## Prompt:
Copy all of the lines below exactly, leaving out the pictures.

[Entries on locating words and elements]
— begin —

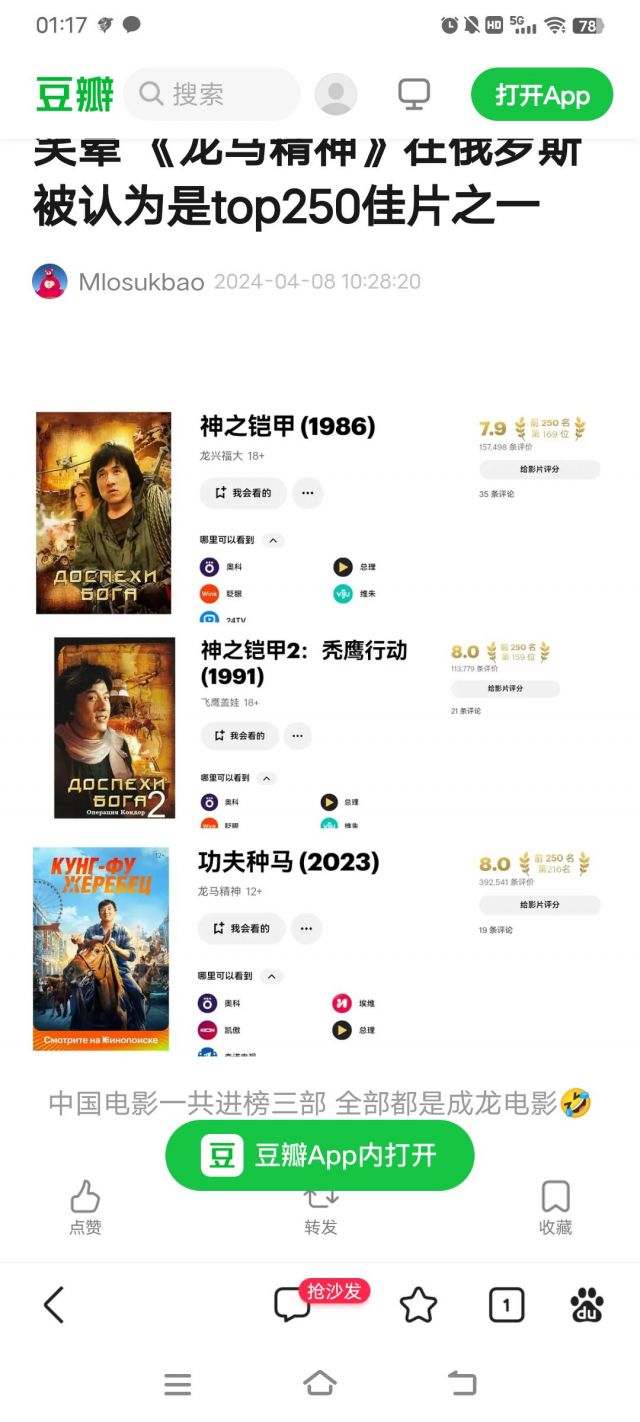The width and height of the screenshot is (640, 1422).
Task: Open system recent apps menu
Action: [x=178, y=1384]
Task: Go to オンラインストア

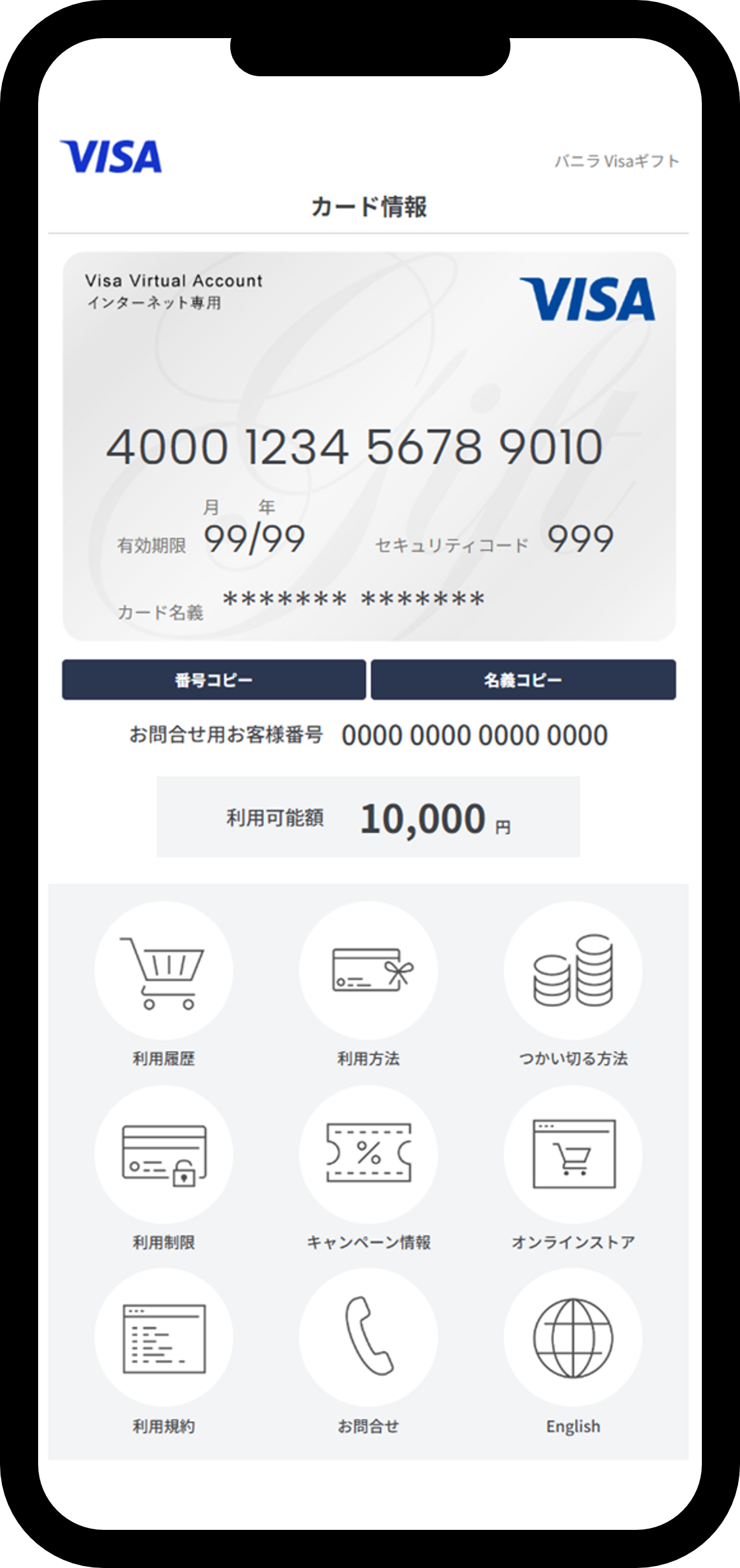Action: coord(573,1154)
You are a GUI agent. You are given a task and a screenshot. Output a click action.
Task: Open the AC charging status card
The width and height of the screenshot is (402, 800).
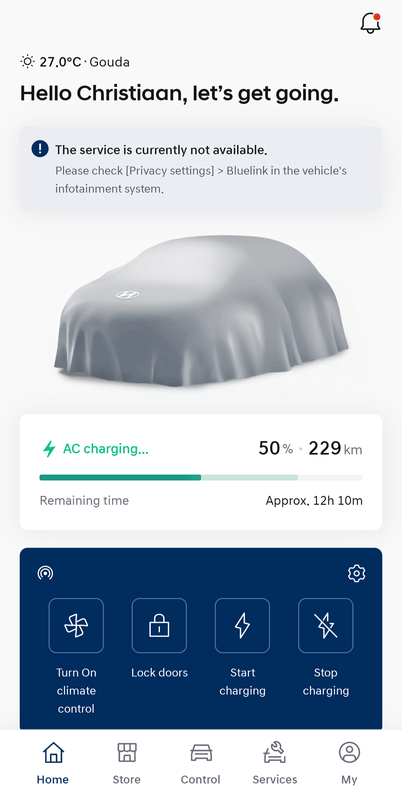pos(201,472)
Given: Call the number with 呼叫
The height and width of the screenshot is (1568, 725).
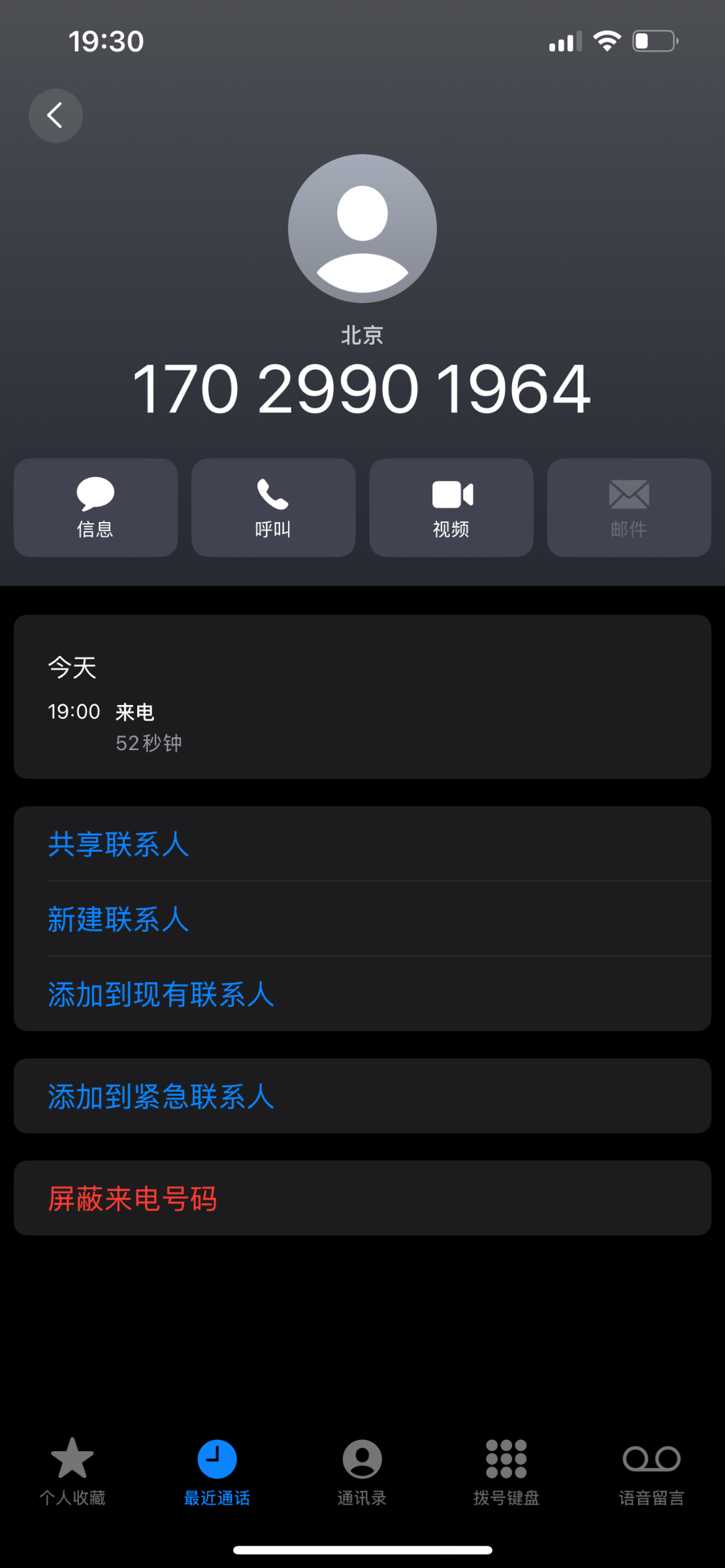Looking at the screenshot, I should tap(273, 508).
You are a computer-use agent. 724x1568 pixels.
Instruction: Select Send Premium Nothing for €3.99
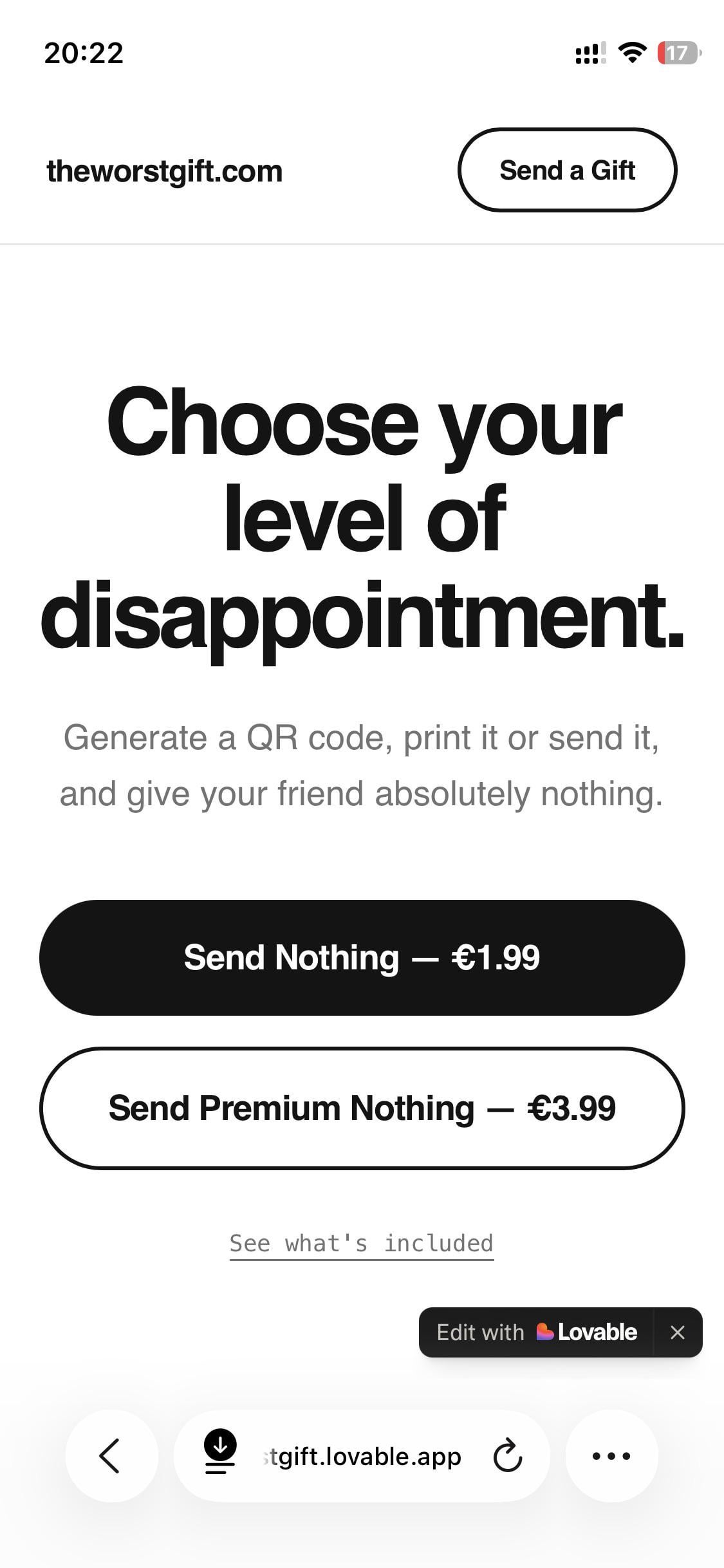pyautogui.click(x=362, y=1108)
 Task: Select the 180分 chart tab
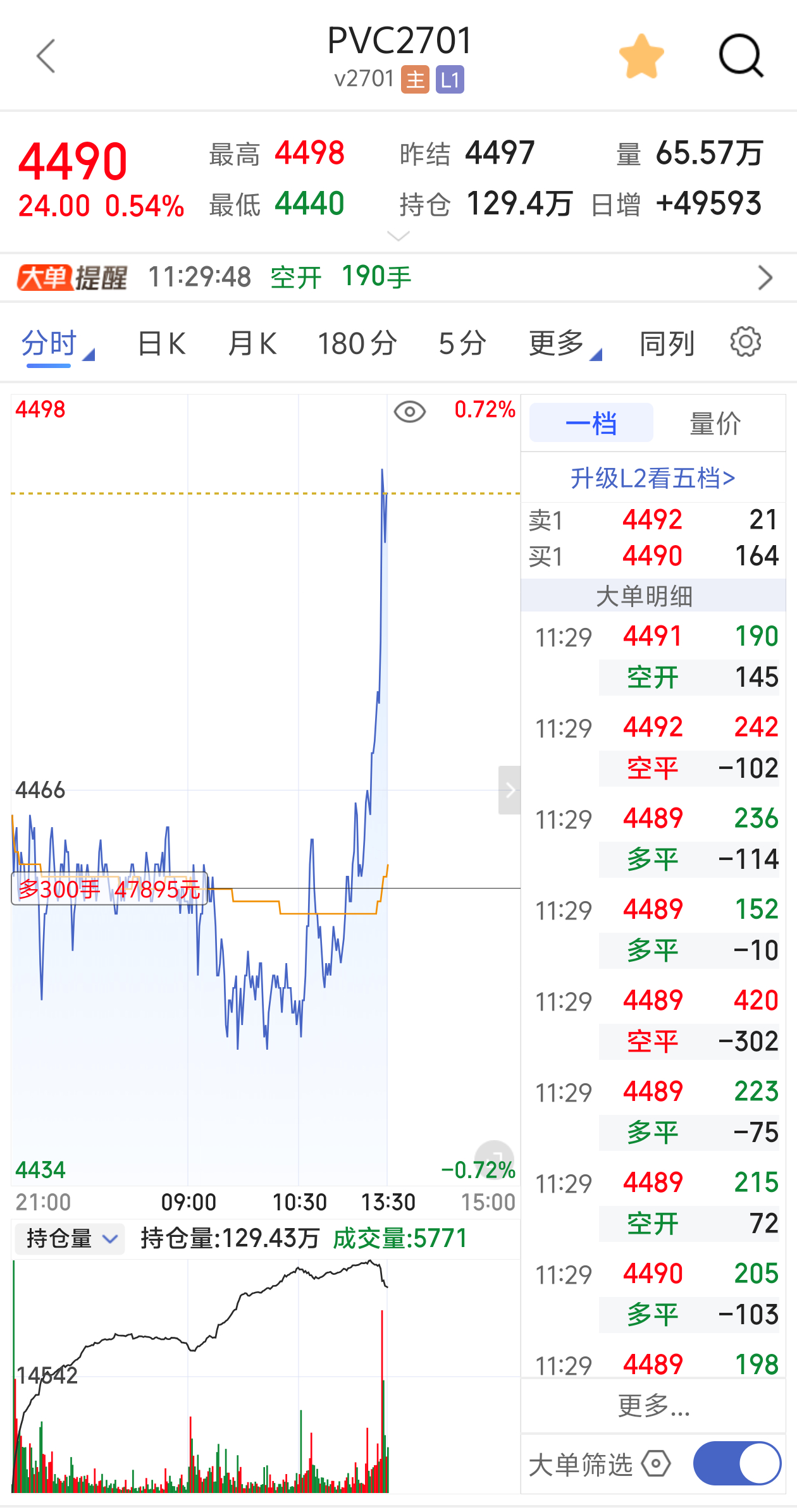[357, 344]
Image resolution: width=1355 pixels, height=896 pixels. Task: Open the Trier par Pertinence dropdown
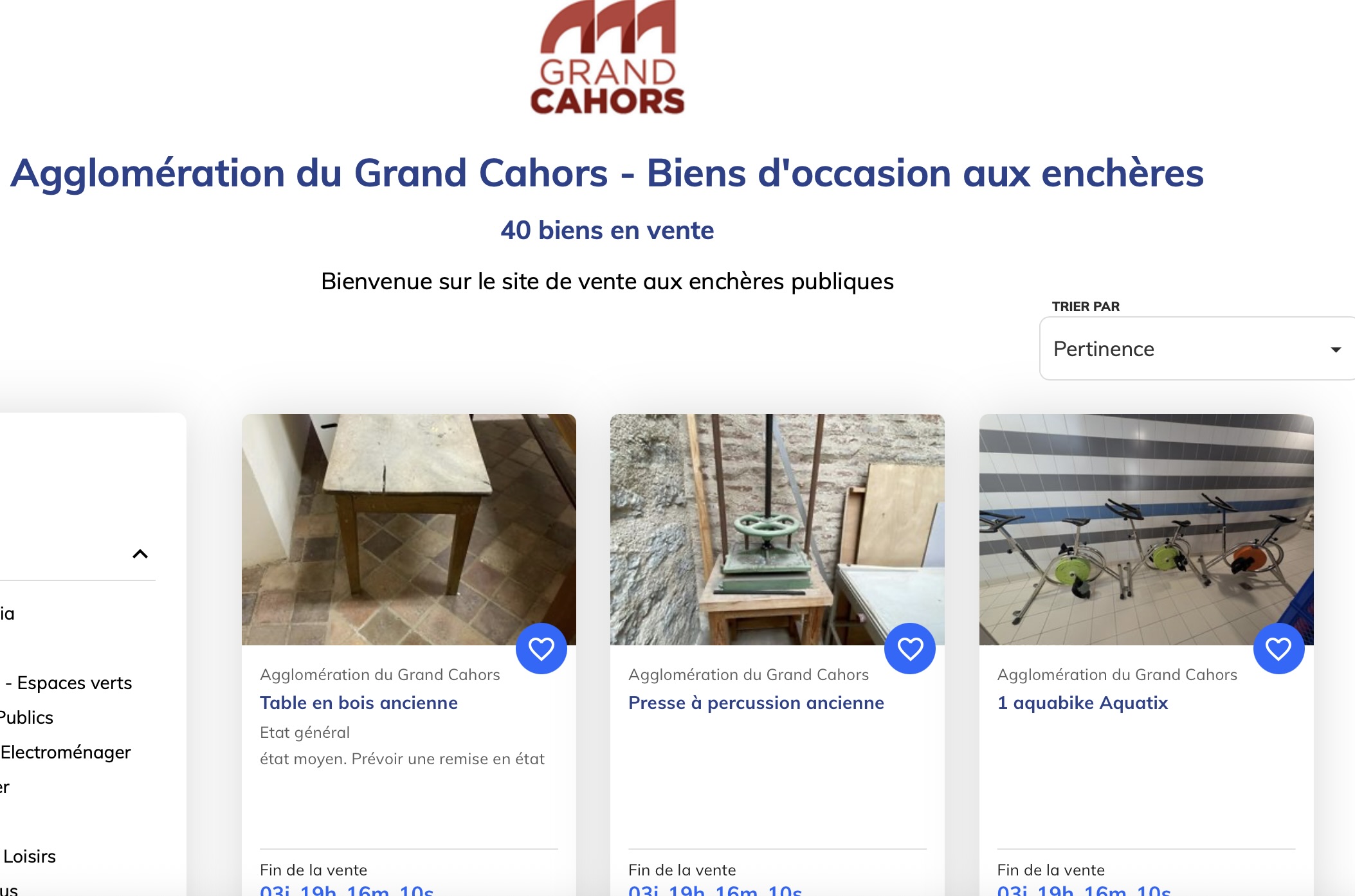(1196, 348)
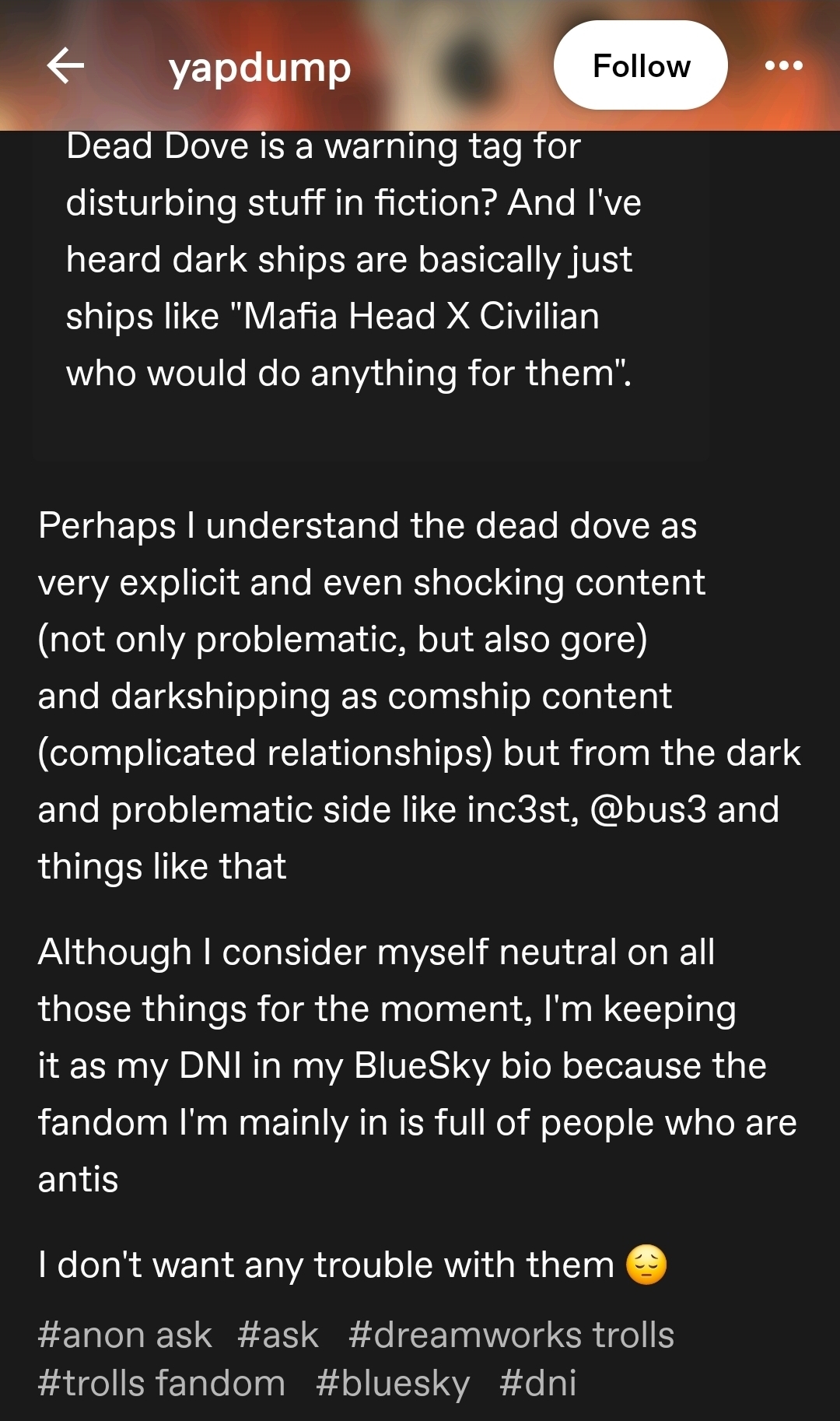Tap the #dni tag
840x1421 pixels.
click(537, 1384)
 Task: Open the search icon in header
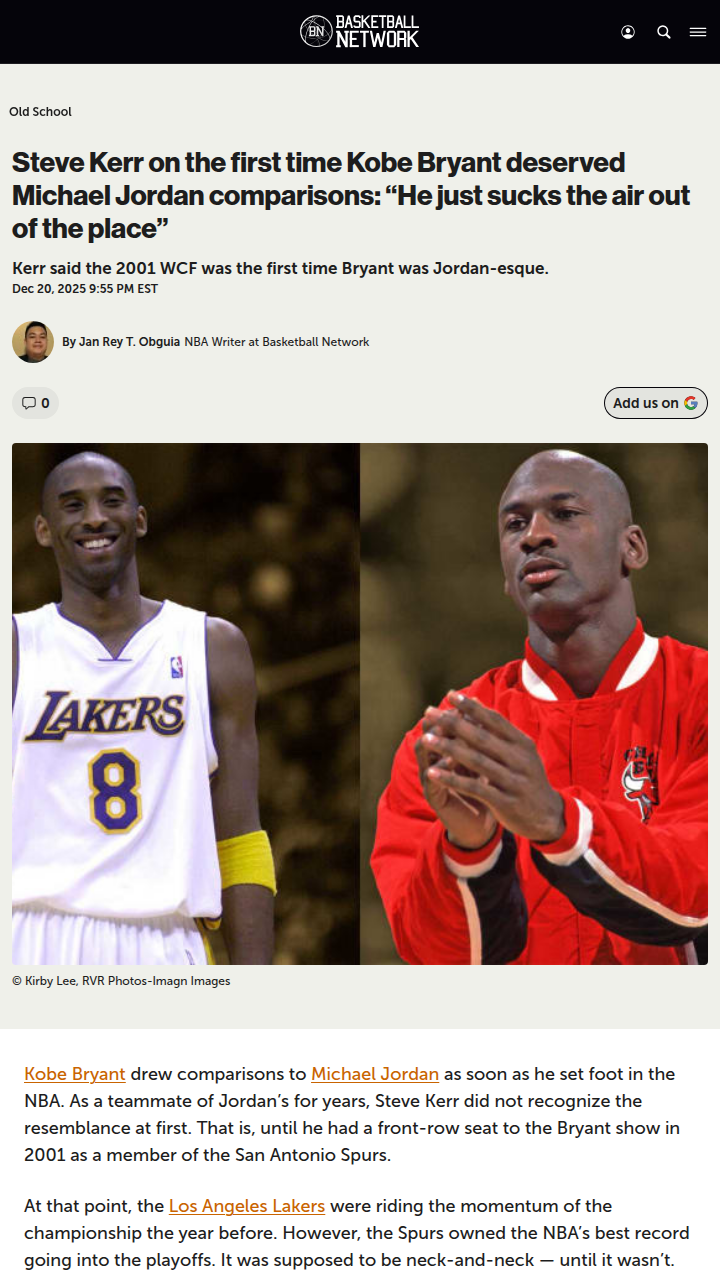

— end —

## Response to the exercise:
The width and height of the screenshot is (640, 1422).
Task: Open system recent apps menu
Action: [x=178, y=1384]
Task: Go to オンラインストア

Action: coord(573,1154)
You are a GUI agent. You are given a task and a screenshot. Output a click action.
Task: Open the AC charging status card
The width and height of the screenshot is (402, 800).
pos(201,472)
Given: Call the number with 呼叫
The height and width of the screenshot is (1568, 725).
Looking at the screenshot, I should tap(273, 508).
You are a computer-use agent. 724x1568 pixels.
Instruction: Select Send Premium Nothing for €3.99
pyautogui.click(x=362, y=1108)
 Task: Select the 180分 chart tab
[357, 344]
Image resolution: width=1355 pixels, height=896 pixels. Task: Open the Trier par Pertinence dropdown
(1196, 348)
Tap the #dni tag
840x1421 pixels.
click(537, 1384)
 Task: Open the search icon in header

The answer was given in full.